Optimal Control of Probabilistic Logic Networks and Its Application to Real-Time Pricing of Electricity

1Graduate School of Information Science and Technology, Hokkaido University, Sapporo 060-0814, Japan
2School of Information Science, Japan Advanced Institute of Science and Technology, Ishikawa 923-1292, Japan

Received 1 July 2015; Revised 18 October 2015; Accepted 16 November 2015

Academic Editor: Qingling Zhang

Copyright © 2015 Koichi Kobayashi and Kunihiko Hiraishi. This is an open access article distributed under the Creative Commons Attribution License, which permits unrestricted use, distribution, and reproduction in any medium, provided the original work is properly cited.

Abstract

In analysis and control of large-scale complex systems, a discrete model plays an important role. In this paper, a probabilistic logic network (PLN) is considered as a discrete model. A PLN is a mathematical model where multivalued logic functions are randomly switched. For a PLN with two kinds of control inputs, the optimal control problem is formulated, and an approximate solution method for this problem is proposed. In the proposed method, using a matrix-based representation for a PLN, this problem is approximated by a mixed integer linear programming problem. In application, real-time pricing of electricity is studied. In real-time pricing, electricity conservation is achieved by setting a high electricity price. A numerical example is presented to show the effectiveness of the proposed method.

1. Introduction

In the last decade, control of large-scale complex systems has attracted considerable attention, where complex nonlinear dynamics are taken into account. In such cases, one of the natural approaches is to approximately solve the control problem of such complex systems using simplification/abstraction techniques (see, e.g., [1]). Specifically, a discrete abstract model plays an important role in analysis and control of large-scale complex systems.
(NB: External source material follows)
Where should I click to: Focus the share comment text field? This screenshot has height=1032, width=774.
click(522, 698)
Several discrete models have been proposed so far (see, e.g., [2]). Petri nets, Bayesian networks, and automata-based models are frequently adopted as a mathematical model in analysis of large-scale complex systems. Although Boolean networks (BNs) [3] are frequently adopted as a model for analysis, BNs are recently adopted as a mathematical model in control of large-scale complex systems. In a BN, the state takes a binary value (0 or 1), and the dynamics such as interactions of states are modeled by a set of Boolean functions. In [4], it is pointed out that since a BN is too simple, the behavior of large-scale complex systems such as gene regulatory networks cannot be appropriately modeled. One of the methods to overcome this criticism is to extend Boolean functions to multivalued logic functions. From this viewpoint, several modeling methods using multivalued logic functions have been studied so far (see, e.g., [58]). Furthermore, since the behavior of large-scale complex systems is frequently stochastic by the effects of noise, a probabilistic logic network (PLN), which is an extension of a probabilistic BN (PBN) [9], has been studied so far (see, e.g., [10, 11]). In a PLN, a multivalued logic function is randomly selected from the candidates of functions. We adopt a PLN as a discrete model.
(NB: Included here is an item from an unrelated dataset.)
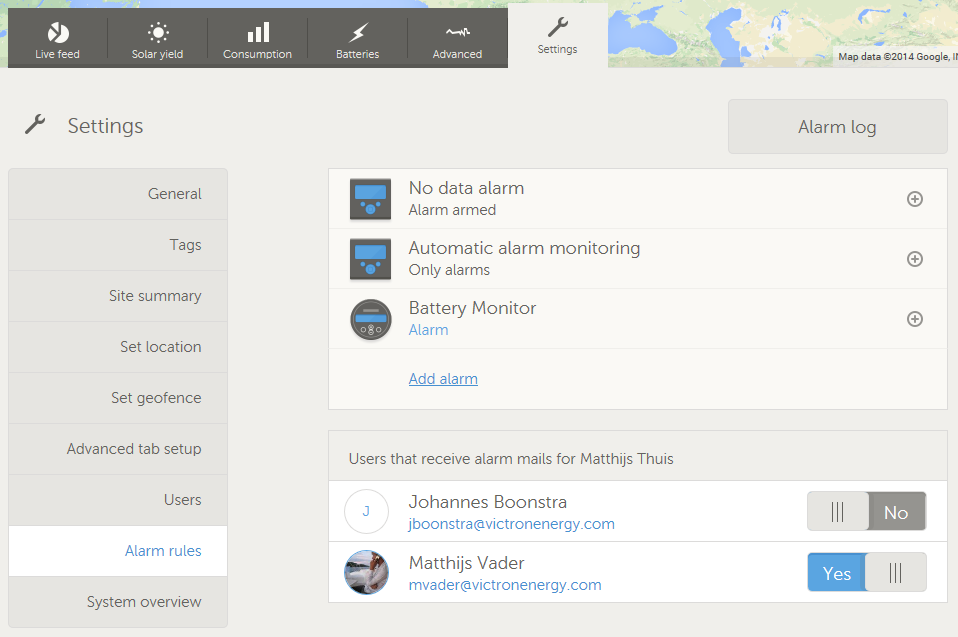
Task: Toggle alarm mails for Johannes Boonstra
Action: coord(866,512)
In this paper, first, we formulate the optimal control problem for the PLN with two kinds of control inputs. One of control inputs is a conventional control input, which is included in multivalued logic functions. The other is called here a structural control input, which is included in a given discrete probability distribution. By the structural control input, a discrete probability distribution is controlled. Such a control input has been considered in, for example, [1215].
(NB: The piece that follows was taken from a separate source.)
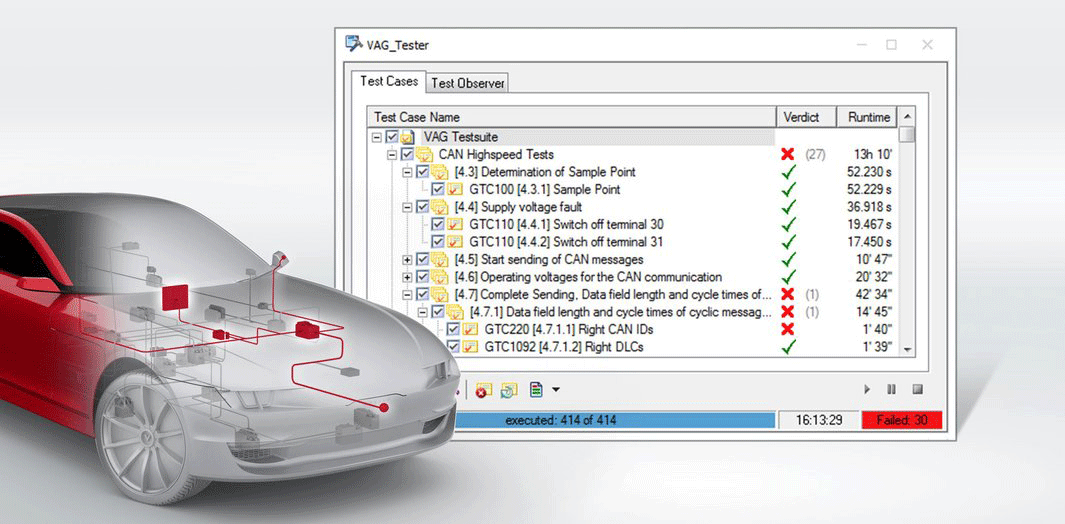
Task: Start test execution with play button
Action: [x=867, y=389]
Next, an approximate solution method for the optimal control problem is proposed. Solution methods have been studied in [10]. However, large sized matrices must be handled. From this fact, it is difficult to directly apply the existing methods to large-scale systems. Hence, it is important to consider a new solution method. To derive an approximate solution method, a matrix-based representation of PLNs is proposed. The authors have proposed a matrix-based representation of BNs [16] and that of probabilistic BNs [13]. However, multivalued logic functions have not been studied so far. Using a matrix-based representation, the original problem is approximated by a mixed integer linear programming (MILP) problem. In the case where there is no conventional control input, the original problem is approximated by a linear programming problem. In [17], it has been proven that the optimal control problem of PBNs is -hard problem, which is much harder than an NP-complete problem. Hence, approximating the optimal control problem of PLNs by an MILP problem is useful for solving that of a wider class of PLNs.

A PLN has several applications such as gene regulatory networks and power systems. As already explained, BNs and PBNs are well known as a model of gene regulatory networks. Logical models with multivalued variables are also used in theoretical analysis of gene regulatory networks. A PLN can be regarded as a generalized model of these mathematical models. In this paper, as one of the other applications, we consider real-time pricing of electricity (see, e.g., [1821]).

A real-time pricing system of electricity is a system that charges different electricity prices for different hours of the day and for different days. Real-time pricing is effective for reducing the peak and flattening the load curve. In general, a real-time pricing system consists of one controller deciding the price at each time and multiple electric consumers such as commercial facilities and homes. If electricity conservation is needed, then the price is set to a high value. Since the economic load becomes high, consumers conserve electricity. Thus, electricity conservation is achieved. In the existing methods, the price at each time is given by a simple function with respect to power consumptions and voltage deviations and so on (see, e.g., [21]). The authors have proposed in [13] a method to model decision making of consumers using a PBN. However, the state of a consumer is given by a binary value, that is, 0 (a consumer conserves electricity) or 1 (a consumer normally uses electricity). A PLN is appropriate as a more precise model of consumers.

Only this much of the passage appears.